A hard palate augmentation prosthesis might also be used in cases of partial or total glossectomy when removal of part of your tongue makes it difficult to move food products back into your throat. By augmenting the roof of the mouth, the remaining or reconstructed tongue can make contact and make it easier to move food back into your throat.

  • Auricular prosthesis: An artificial ear can be created to look just like the ear on the normal side. This is best done by way of an implant-borne prosthesis, in which implants are drilled into the temporal bone. Once the implants are integrated, the prosthesis can be clicked on and off as needed to keep it clean. Medical-grade glue can be used instead of implants to keep the prosthesis in place.
  • Nasal prosthesis: An artificial nose can be created to look just like your original nose if all or part of it is removed for the treatment of cancer. Adhesives are generally used to keep the prosthesis in place, but implants can be applied to the floor of the nose or frontal bone in certain cases.
  • Orbital prosthesis: If your cancer surgery requires removal of an eye, an orbital prosthesis is an option to give the appearance of an eye. In this case, a flap or skin graft will typically be used to fill most of the space in the eye socket, and a temporary orbital spacer will be placed to preserve a pocket for a prosthesis to be placed at a later date. This is usually a tissue-borne prosthesis, but implants can be drilled into facial (frontal) bones to help secure the prosthesis.
  • Dental rehabilitation: When the upper jaw (maxilla) or lower jaw (mandible) is removed along with teeth, you might consider dental rehabilitation. This is the placement of prosthetic teeth to improve your quality of life by helping you eat normally. It will improve your appearance after undergoing a major ablative surgery.

Tissue-borne prostheses for dental rehabilitation are known to be difficult to keep in place because of the forces of chewing, constant motion and moist environments. Therefore, implant-borne prostheses are the favored method to restore teeth after resection of the upper or lower jawbones for cancer. Because an implant must be placed into healthy bone and integrated into the bone itself over a period of months, dental rehabilitation is best accomplished in conjunction with a bone-containing free flap.
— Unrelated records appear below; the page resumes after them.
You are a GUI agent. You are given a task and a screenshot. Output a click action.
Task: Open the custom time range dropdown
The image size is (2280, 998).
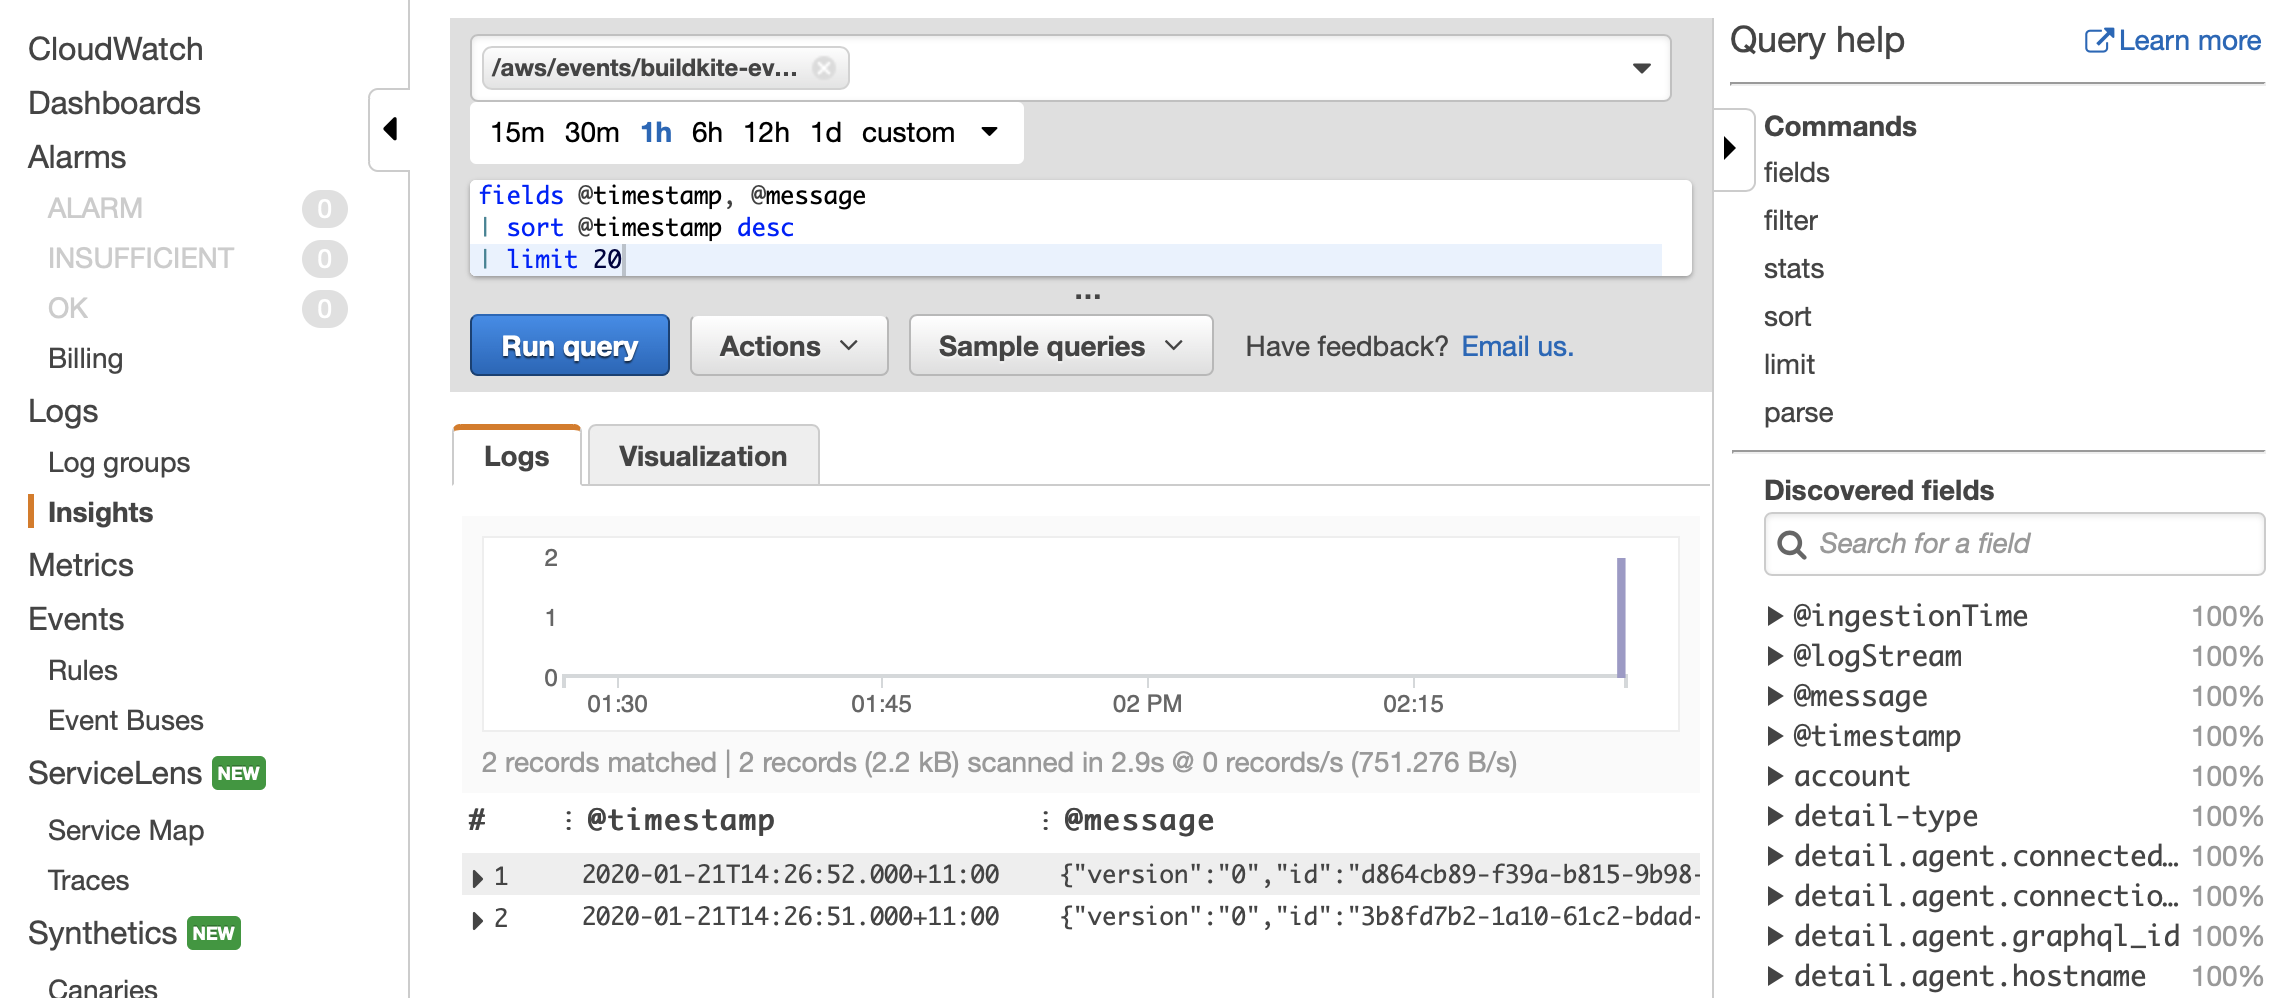click(989, 132)
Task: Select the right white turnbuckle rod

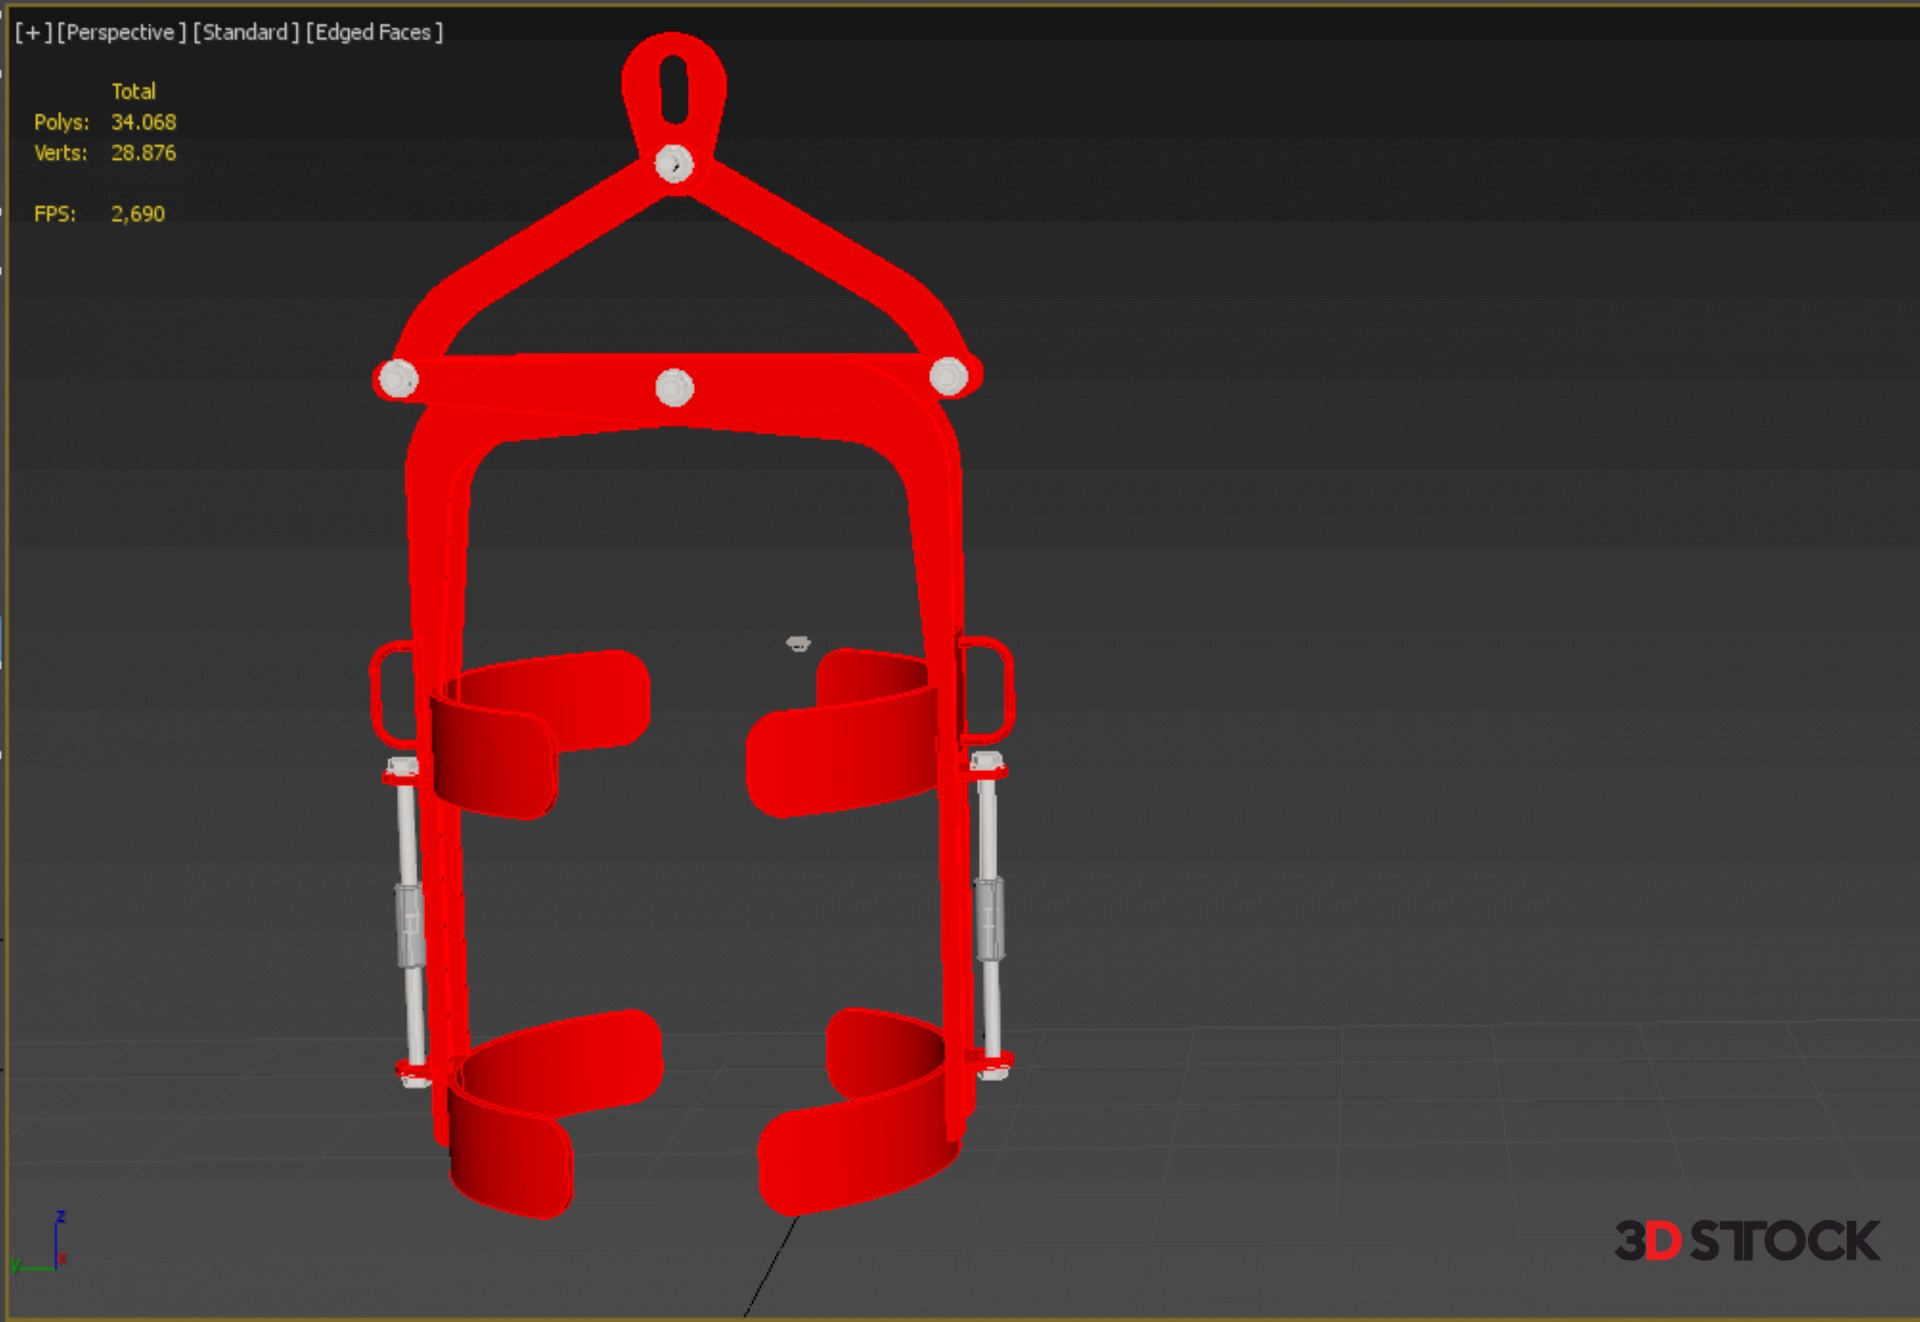Action: pyautogui.click(x=988, y=915)
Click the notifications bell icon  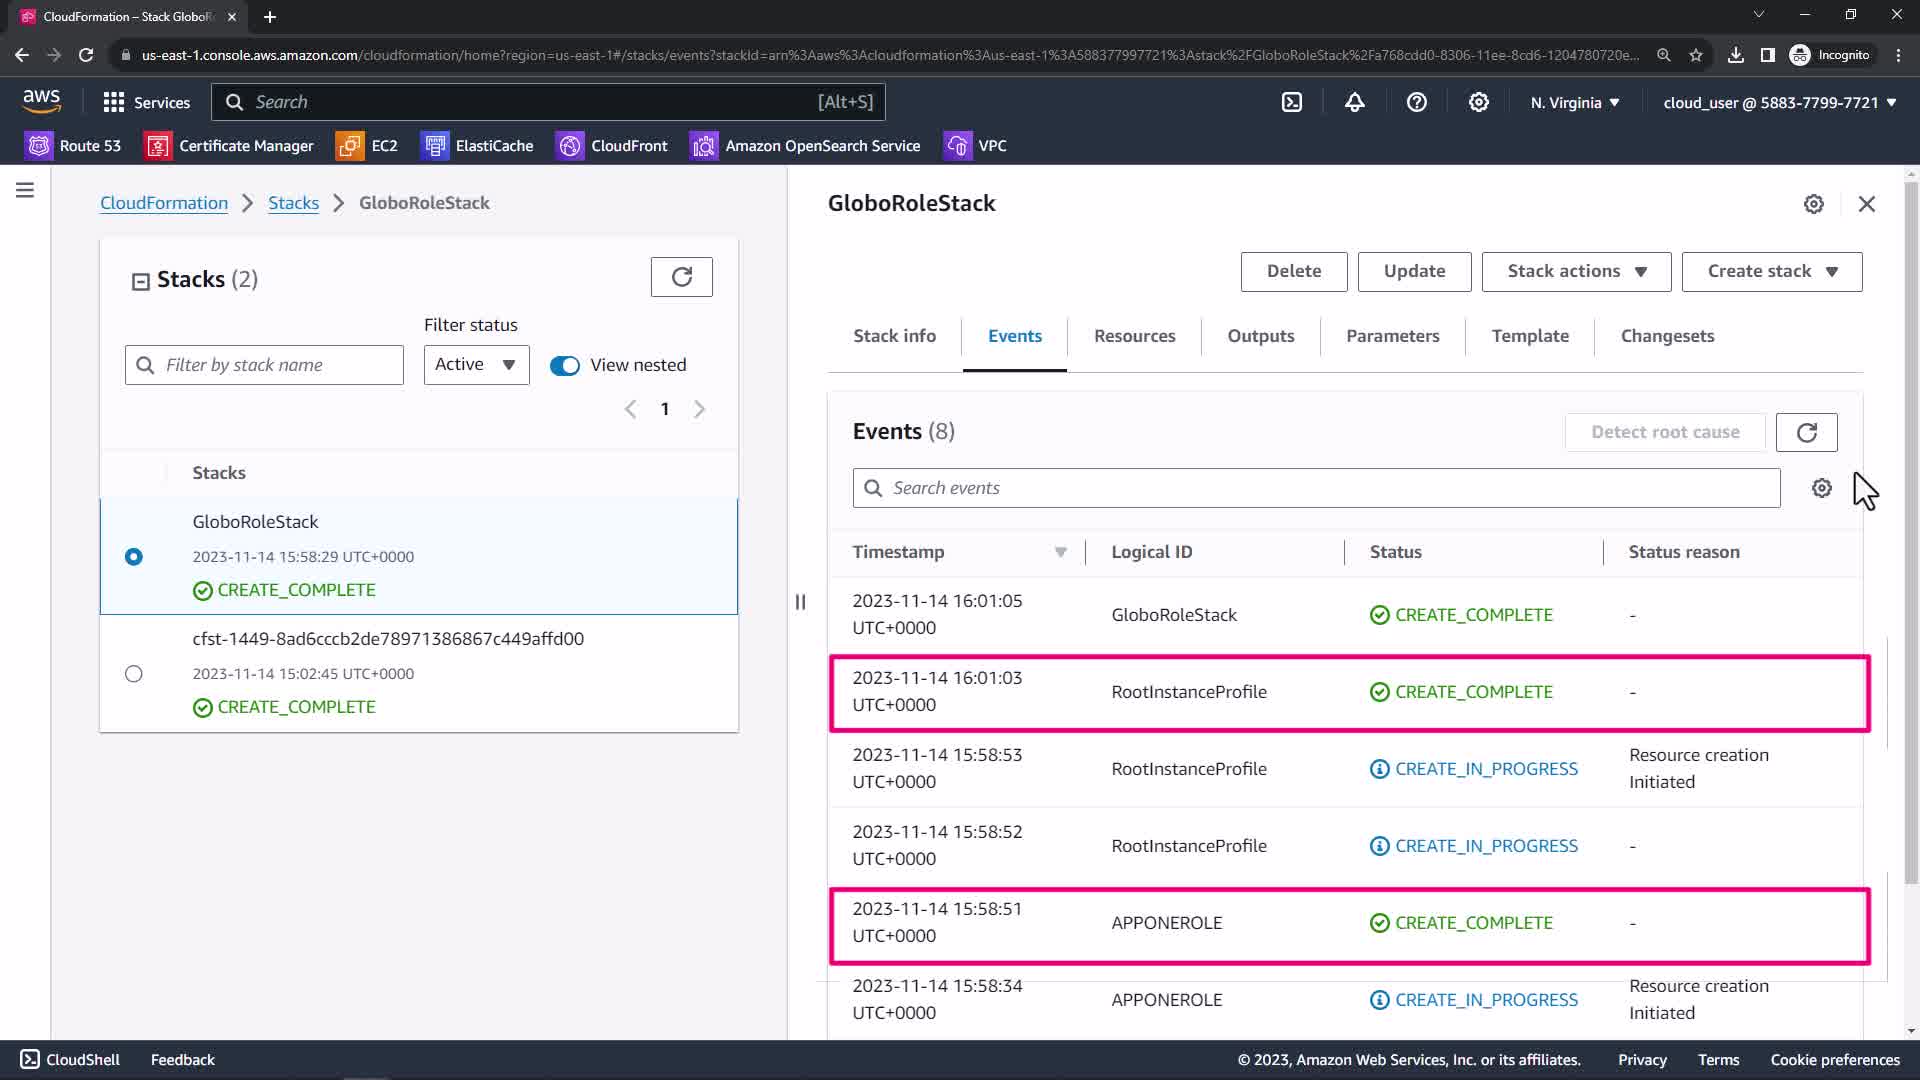[x=1354, y=102]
For example, after removal of part of the mandible along with the teeth, you might undergo a fibula bone free flap to restore continuity of the lower jawbone and provide a place to insert implants for a dental prosthesis. The timing of implant placement and denture placement will depend on the timing of radiation. Your surgeon will not place implants immediately before or after radiation because the chance of the implant taking—integrating into the bone—is much less due to the effects of radiation. However, if implants are placed at the time of reconstructive surgery or soon thereafter, this allows healing of the implant for several weeks before the onset of radiation.